Bu karar üzerine İskenderun'da büyük bir çıkarma birliği hazırlandığı gibi, Türk donanması da İskenderun'da toplanmıştı. Türk hükümeti 17 Kasım da, Yunan hükümeti ile "dost ve müttefik" hükümetlere çıkarma yapma niyetini açıklamıştır. Türkiye, bu çıkarmanın durdurulması için, tethiş lideri, kanlı faaliyetleri ile tanınmış ve yine tanınmış Türk düşmanı Grivas'ın adadan alınmasını ve Kıbrıs'a 1964'den itibaren yığılmış bulunan 12.000 kişilik Yunan askerinin adadan çekilmesini istiyordu.

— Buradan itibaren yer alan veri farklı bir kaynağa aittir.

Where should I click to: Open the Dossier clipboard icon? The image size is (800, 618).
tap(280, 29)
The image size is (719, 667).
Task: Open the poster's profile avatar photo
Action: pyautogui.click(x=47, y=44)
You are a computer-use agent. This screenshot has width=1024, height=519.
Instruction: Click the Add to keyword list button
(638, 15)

18 Kasım günü ise Türk jetleri Kıbrıs adası üzerinde alçak uçuş yapıyorlardı.

19 Kasım tarihli Pravda gazetesi de, "Yunanlı diktatörlerin Amerikalı emperyalistlerden direktif aldığı aşikardır" diyordu.

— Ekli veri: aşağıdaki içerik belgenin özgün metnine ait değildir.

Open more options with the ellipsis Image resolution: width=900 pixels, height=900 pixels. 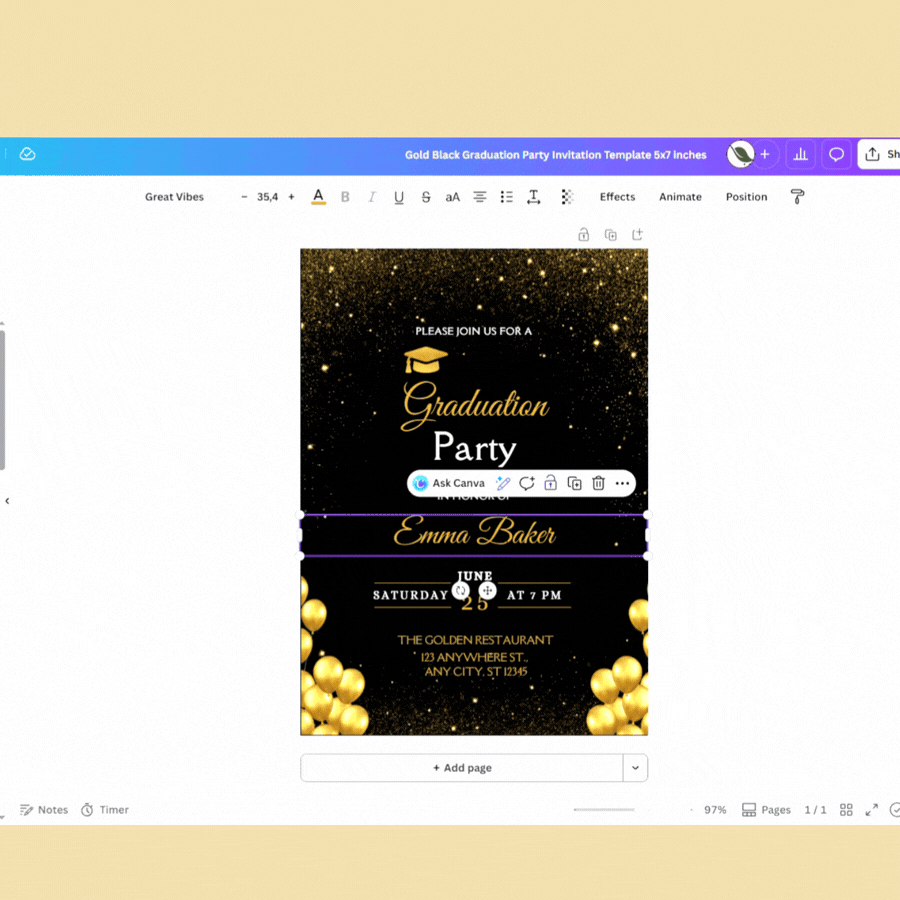(x=622, y=483)
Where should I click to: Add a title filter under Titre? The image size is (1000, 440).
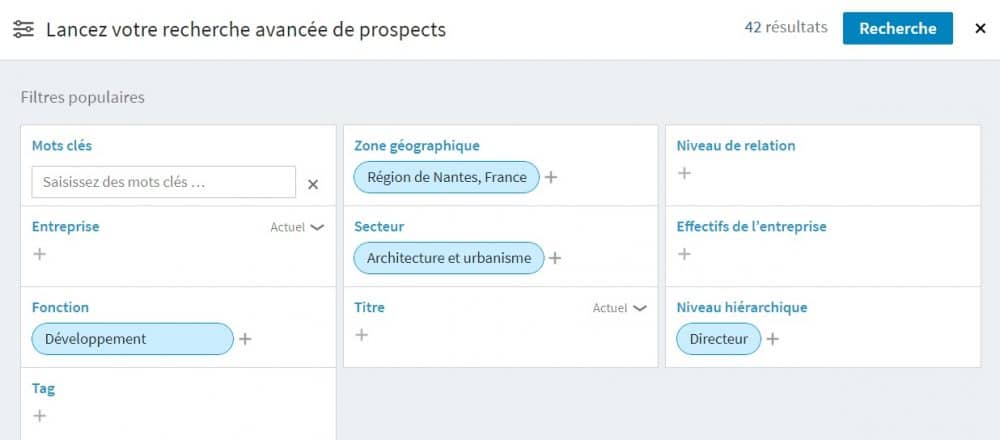(362, 335)
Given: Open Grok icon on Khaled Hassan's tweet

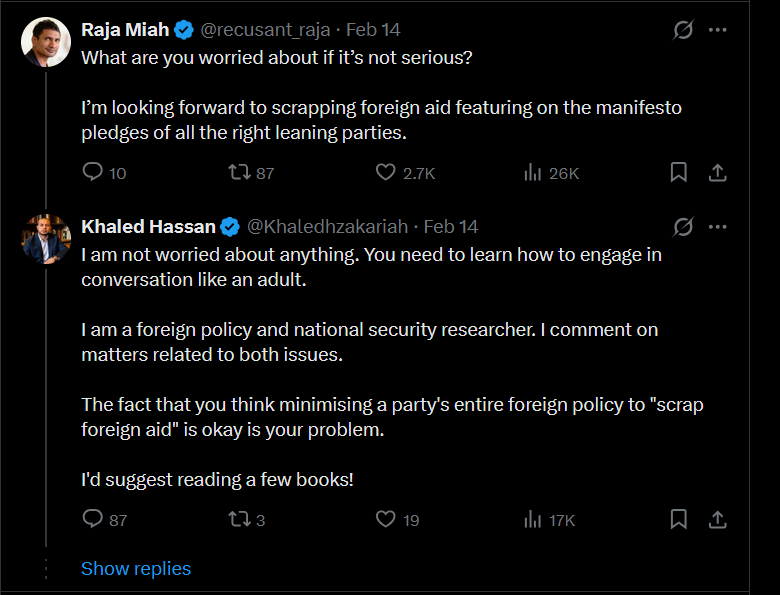Looking at the screenshot, I should click(683, 227).
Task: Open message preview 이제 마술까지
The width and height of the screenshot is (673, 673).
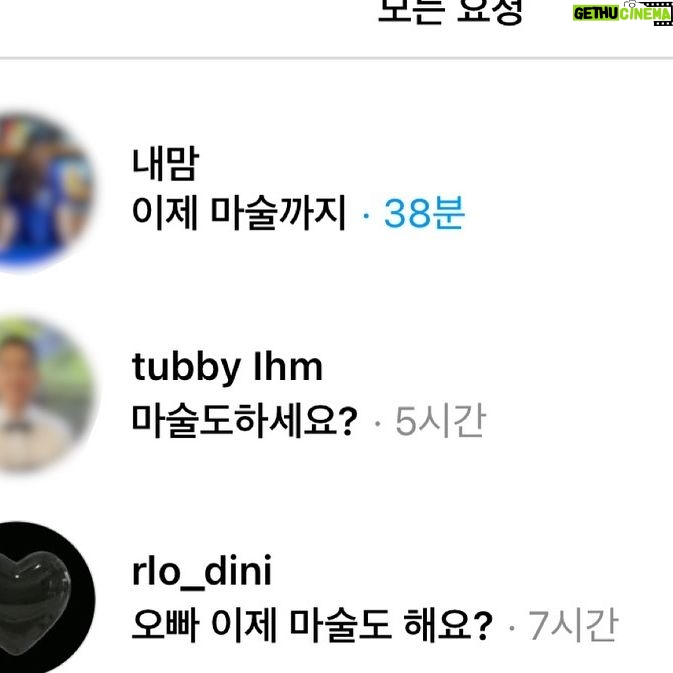Action: point(239,213)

Türkiye ile Yunanistan arasında Kıbrıs konusundaki bu gerginlik üzerine, Amerika Başkanı Johnson özel temsilcisi Cyrus Vance'i bölgeye gönderirken, Birleşmiş Milletler de, gerginliği önlemek amacı ile harekete geçti. Buna karşılık Türkiye, 17 Kasımda ileri sürdüğü isteklerinde kararlı bir şekilde devam ediyordu. Bu durum karşısında yunan cuntası gerilemek zorunda kaldı ve 2 Aralıkta Yunan Dışişleri Bakanı Pipinelis yaptığı açıklamada, Yunanistan'ın, anlaşmaların dışında Kıbrıs'a gönderdiği bütün kuvvetleri geri çekeceğini, buna karşılık Türkiye'nin de savaş hazırlıklarını durduracağını bildirdi. Bu Türkiye ile Yunanistan arasında varılan bir anlaşma idi.

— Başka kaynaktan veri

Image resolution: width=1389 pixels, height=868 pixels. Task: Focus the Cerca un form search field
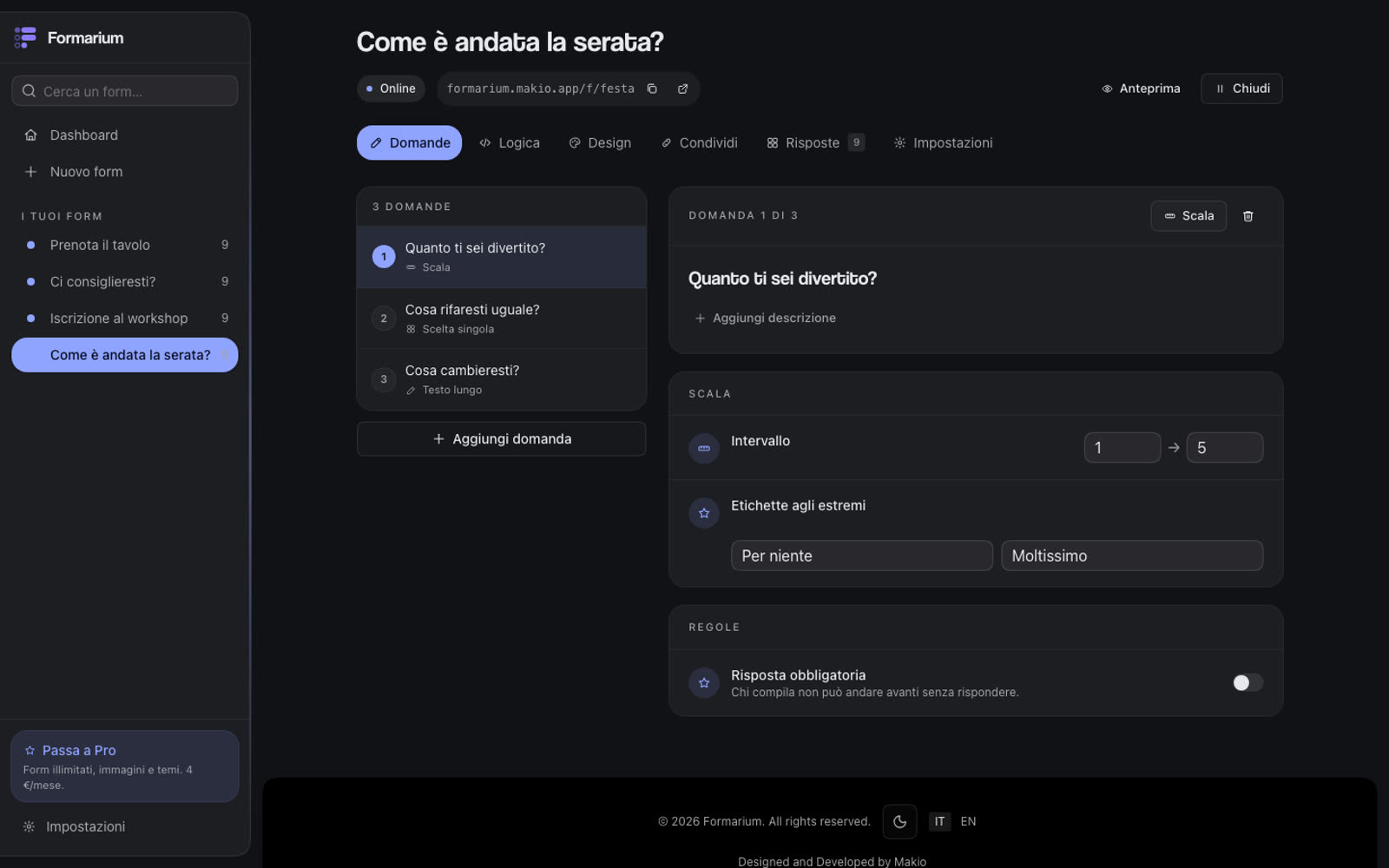pos(125,91)
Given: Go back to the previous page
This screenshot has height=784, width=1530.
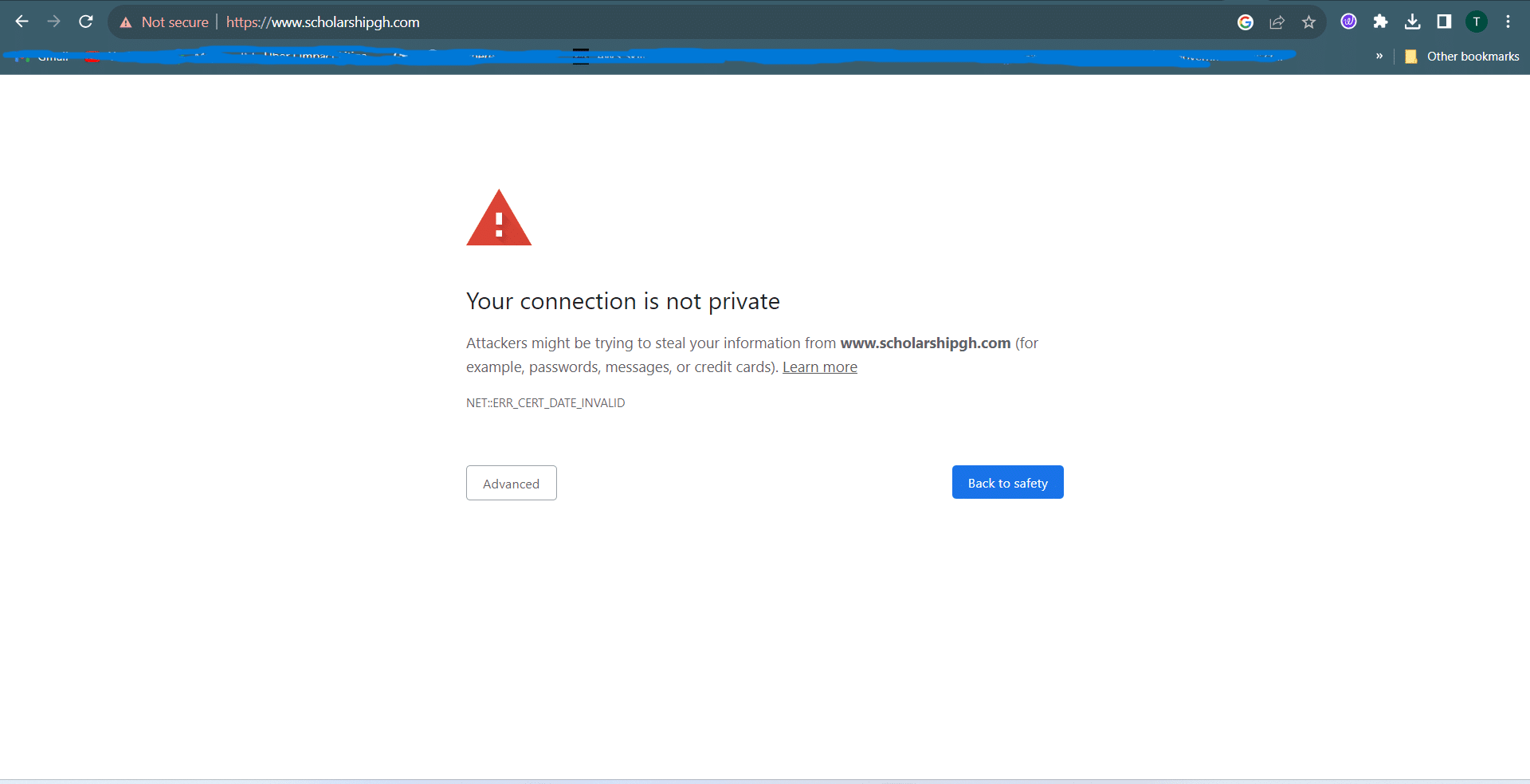Looking at the screenshot, I should tap(22, 22).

Buhranın bu şekilde ortadan kalkmasından sonra Kıbrıs Türkleri, 29 Aralık 1967'de, kendi işlerini kendileri görmek üzere ve "16 Ağustos 1960 tarihli Anayasa'nın bütün kuralları uygulanıncaya kadar", Kıbrıs Geçici Türk Yönetimi'ni kurmuşlar ve bu yönetimin tabi olacağı 19 maddelik esasları da açıklamışlardır. Bu gelişme, Türkiye'nin federal devlet tezi istikametinde atılmış bir adımdı. Böyle bir idarenin tatbikini kolaylaştıran husus ise, 1963 1964 ve bilhassa 1967 krizi ile, rumların mezaliminden ve saldırılarından kaçan Türklerin, köylerini, yerlerini-yurtlarını ve topraklarını bırakarak belirli bölgelerde toplu yaşamaya başlamaları idi. Böylece, rumların saldırılarına karşı da daha güçlü bir hale geliyorlardı. Türklerin esas itibariyle tarımla geçindikleri gözönüne alınırsa, topraklarını bırakıp kaçmak zorunda kalmalarının, Türk toplumu için ekonomik bakımdan ne kadar büyük kayıp olduğu olaylıkla anlaşılır.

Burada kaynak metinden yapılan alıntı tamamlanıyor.